ネットワークへの接続はDCMと呼ばれる専用の無線機、もしくは携帯電話を用いる。ただし、ネットワーク構造的にはダイヤルアップPPPを用いた独自MVNOへの接続となっており、インターネットを介した接続ではなく、また内部的に制限が設けられており、ユーザーがインターネット上の任意のウェブサイトに接続することはできない。カーナビゲーションシステムGPS と連動してサービスを提供する。運転中の利用を考慮し、端末での読み上げ機能が備わる。また、インターネット上のサイトも用意されており、車を使用していないときでもWebから利用できるようになっている。
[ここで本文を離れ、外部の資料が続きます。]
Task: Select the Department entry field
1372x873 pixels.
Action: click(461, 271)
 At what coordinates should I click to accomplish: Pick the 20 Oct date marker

操作画面を通じたコンテンツの閲覧に主眼をおいており、タウン情報の検索などを行うことができる。また、MIDI再生によるカラオケ機能も搭載している。ただし走行中はこれら画面上の表示は大幅に制限される。

走行中の利用に主眼を置き、渋滞予測などの機能を持った本田技研工業インターナビに大きく出遅れたため、その機能を追加したG-BOOK ALPHA(ジー・ブック アルファ)を開始、さらに無料プランも追加し巻き返しを図った。また、後にALPHAをさらに発展させたG-BOOK mX(ジー・ブック エムエックス)サービスも開始された。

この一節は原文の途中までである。